→ Challenge
Write out this listing again, replacing "Output" with "Return" and keeping everything else the same. Leave out the pictures.
--- BEGIN ---
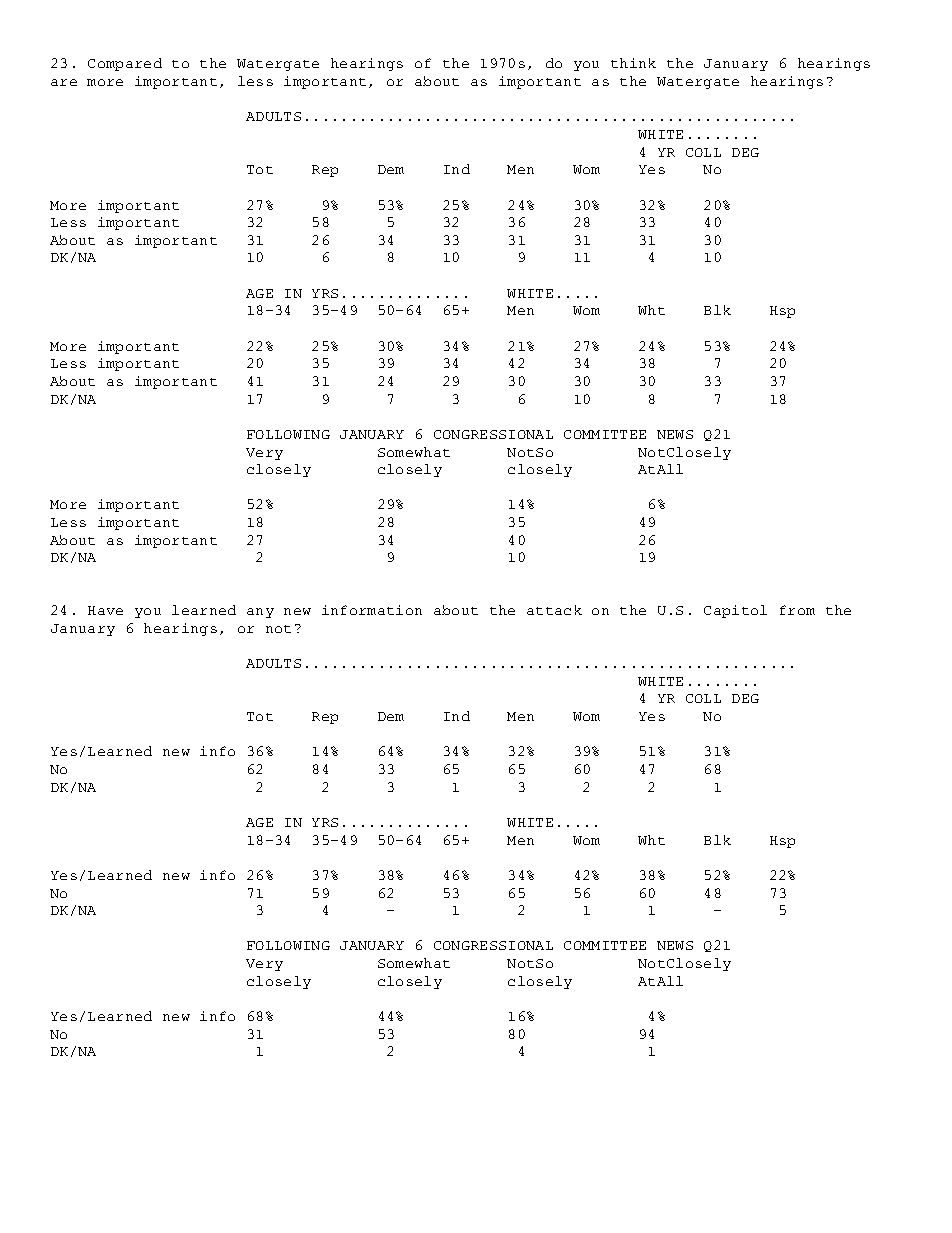  What do you see at coordinates (105, 610) in the screenshot?
I see `Have` at bounding box center [105, 610].
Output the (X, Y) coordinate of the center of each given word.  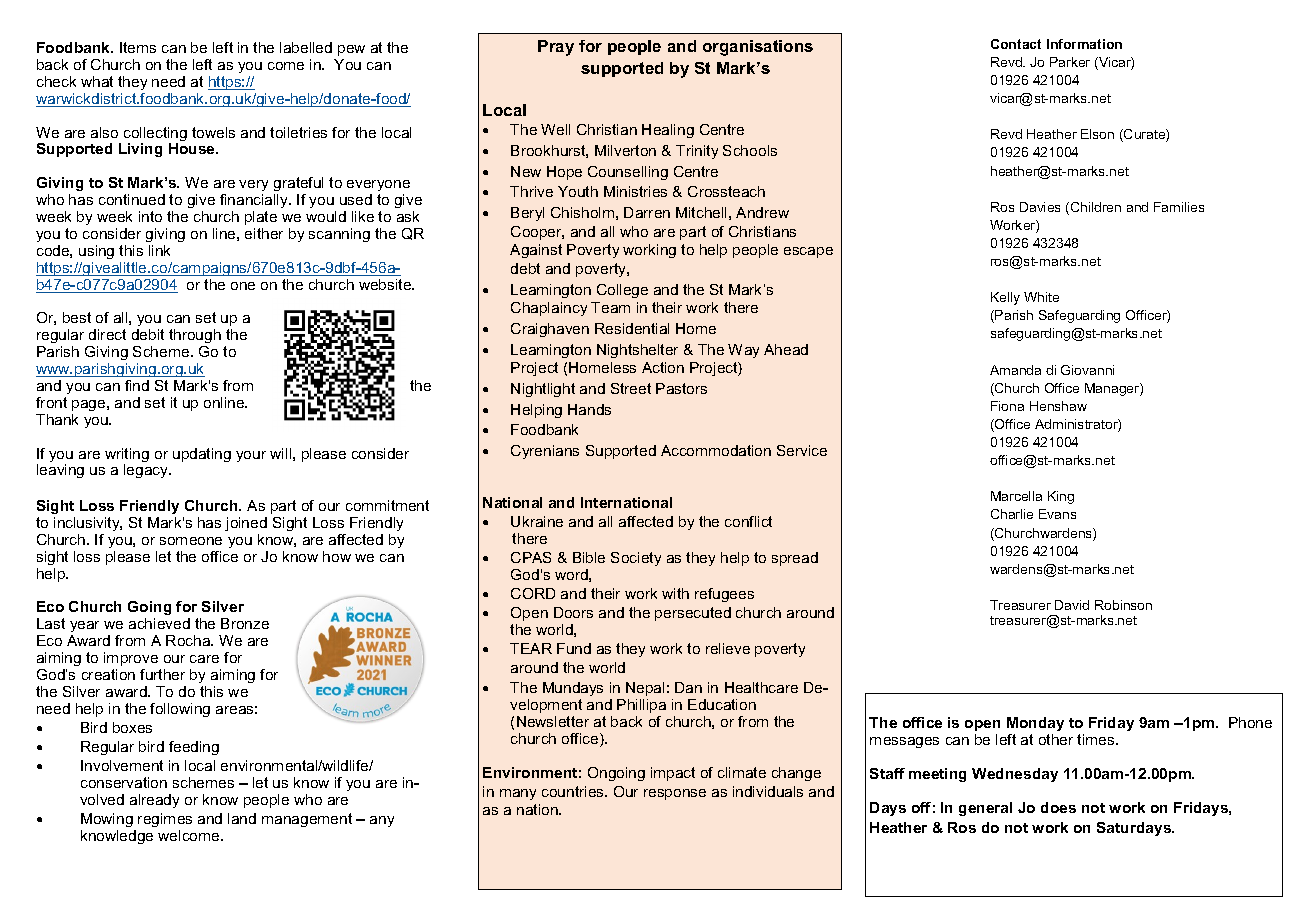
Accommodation (716, 450)
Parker (1070, 62)
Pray (556, 48)
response (675, 794)
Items (138, 47)
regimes (165, 820)
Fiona (1007, 406)
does (1058, 807)
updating (202, 455)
--- END ---
→ Expected output
  What do you see at coordinates (105, 610) in the screenshot?
I see `Have` at bounding box center [105, 610].
Return the (X, Y) coordinate of the center of each given word.  
Accommodation (716, 450)
Parker (1070, 62)
Pray (556, 48)
response (675, 794)
Items (138, 47)
regimes (165, 820)
Fiona (1007, 406)
does (1058, 807)
updating (202, 455)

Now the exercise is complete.